Code for Archbold et al., Fine-grained Property Value Assessment Using Probabilistic Disaggregation (IGARSS 2023). Paper: https://arxiv.org/pdf/2306.00246.pdf

The model takes a 1m-resolution aerial RGB tile of Hennepin County, Minnesota plus parcel-level boundary masks and learns a per-pixel probabilistic value field whose parcel-aggregated values match the ground-truth property assessments.

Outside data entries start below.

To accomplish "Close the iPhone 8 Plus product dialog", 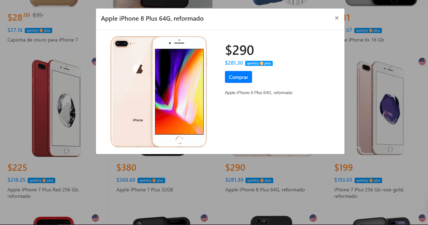I will (337, 18).
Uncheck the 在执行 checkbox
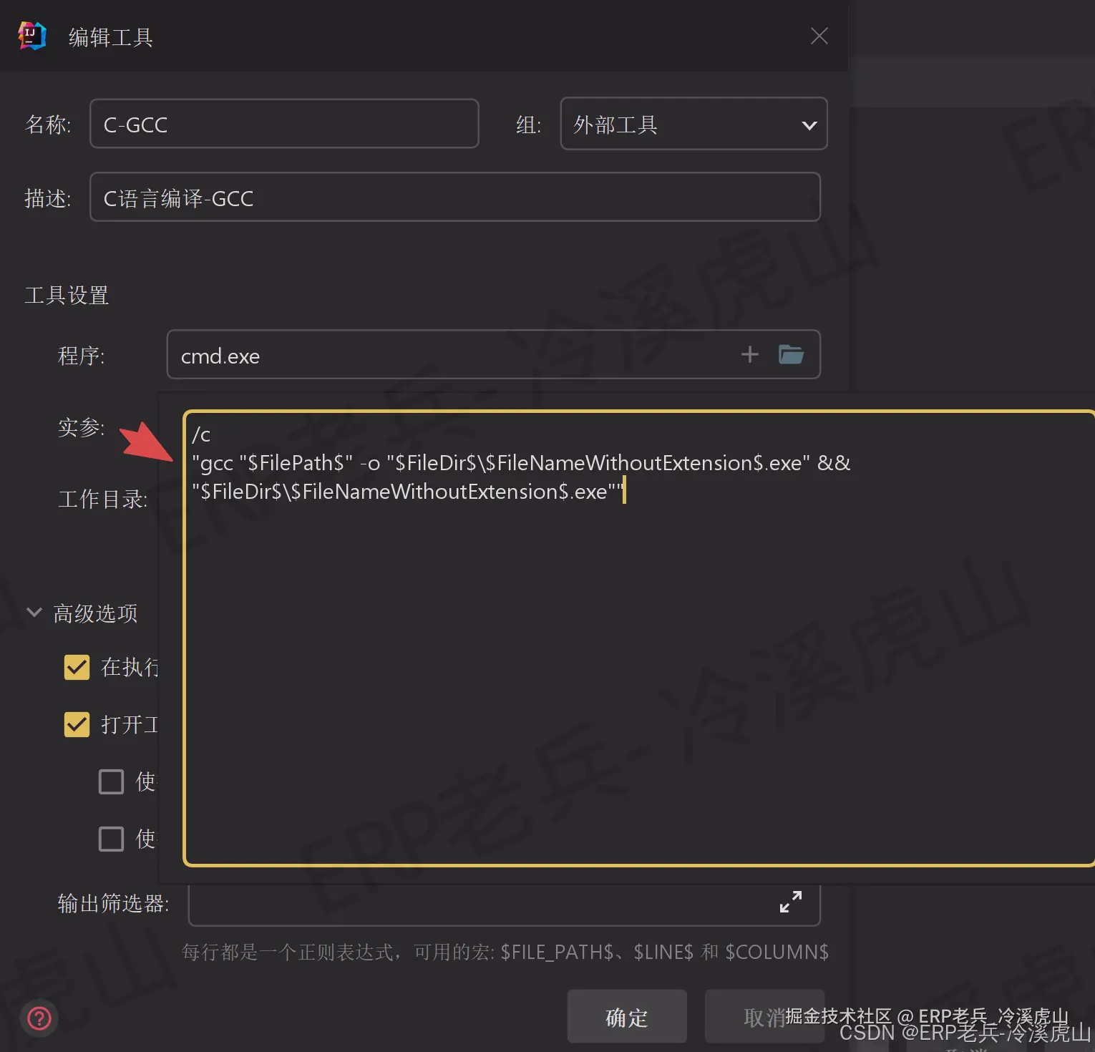Screen dimensions: 1095x1052 pyautogui.click(x=77, y=667)
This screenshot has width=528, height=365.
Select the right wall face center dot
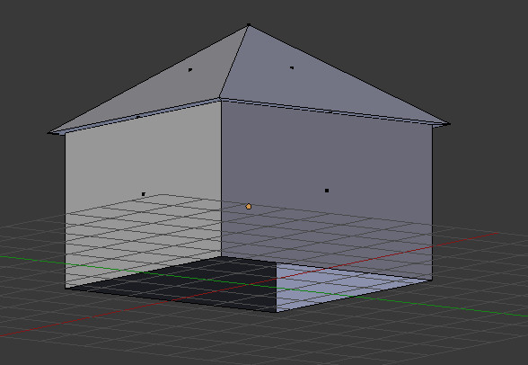[327, 191]
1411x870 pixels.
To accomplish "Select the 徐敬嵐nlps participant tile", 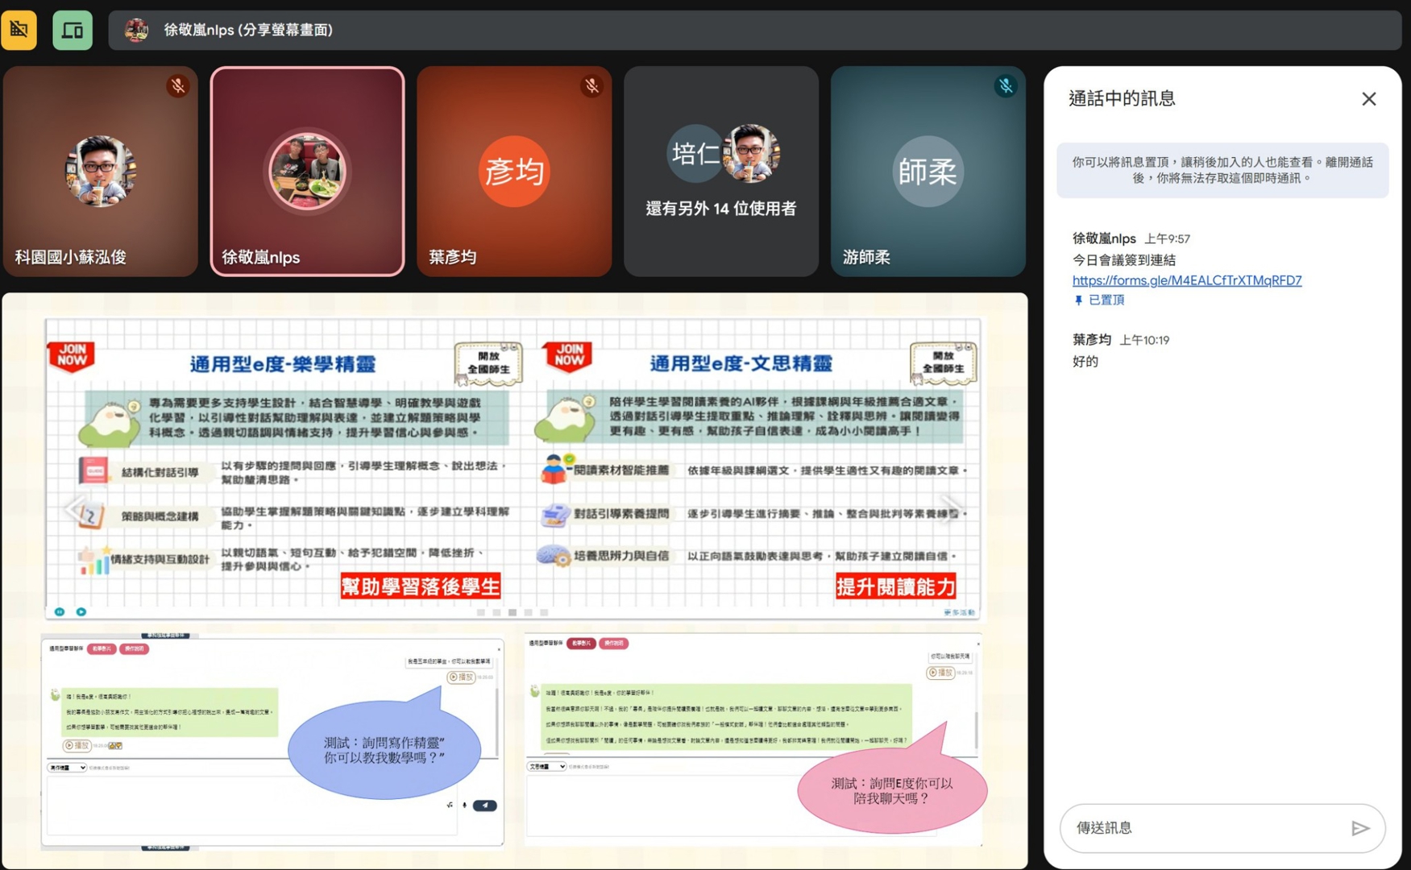I will 307,172.
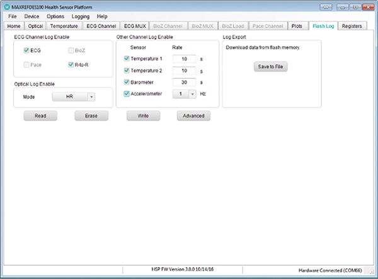Switch to the ECG Channel tab
The image size is (378, 279).
coord(100,26)
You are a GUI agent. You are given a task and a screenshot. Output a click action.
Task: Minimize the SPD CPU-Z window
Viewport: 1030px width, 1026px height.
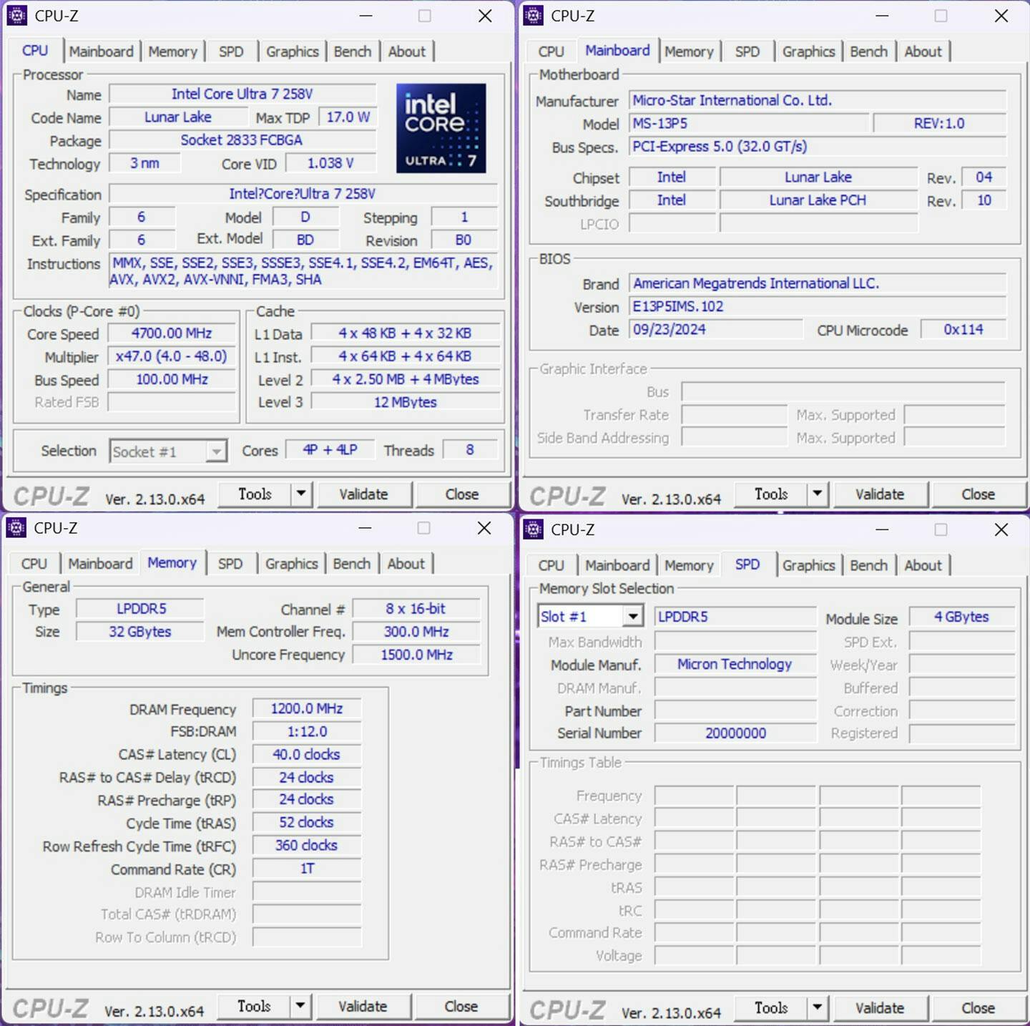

@inproceedings{archbold2023fine,
  author    = {Archbold, Cohen and Brodie, Benjamin and Ogholbake, Aram Ansary and Jacobs, Nathan},
  booktitle = {IEEE International Geoscience and Remote Sensing Symposium (IGARSS)},
  title     = {Fine-grained Property Value Assessment Using Probabilistic Disaggregation},
  year      = {2023},
}

Repo layout

Directory	Purpose
`aggregation/`	Main pipeline. PyTorch-Lightning modules for the 5 model variants (`ral`, `uniform`, `rsample`, `gauss`, `logsample`), Hennepin dataset loader, train/test/vis entrypoints.
`segmentation/`	Optional building-segmentation pre-training that produces the checkpoint `aggregation/` loads when `cfg.train.use_pretrained=True`.
`synthetic_testing/`	Self-contained controlled experiment using EuroSAT with synthetic labels. See `synthetic_testing/README.md`.
`dataset_generation/`	Original pipeline that turned the raw Hennepin County parcels shapefile + WMS imagery into the `ver8/`-style per-tile layout.
`scripts/`	Setup helpers (`setup_hennepin.sh`).
`paths.env`	Single source of truth for filesystem paths. Edit this once; both Python configs and the setup script read it.
`paths.py`	Tiny stdlib loader that merges `paths.env` into `os.environ` at import time.

Setup

Install dependencies. A Python 3.9+ environment is fine; CUDA strongly recommended for training.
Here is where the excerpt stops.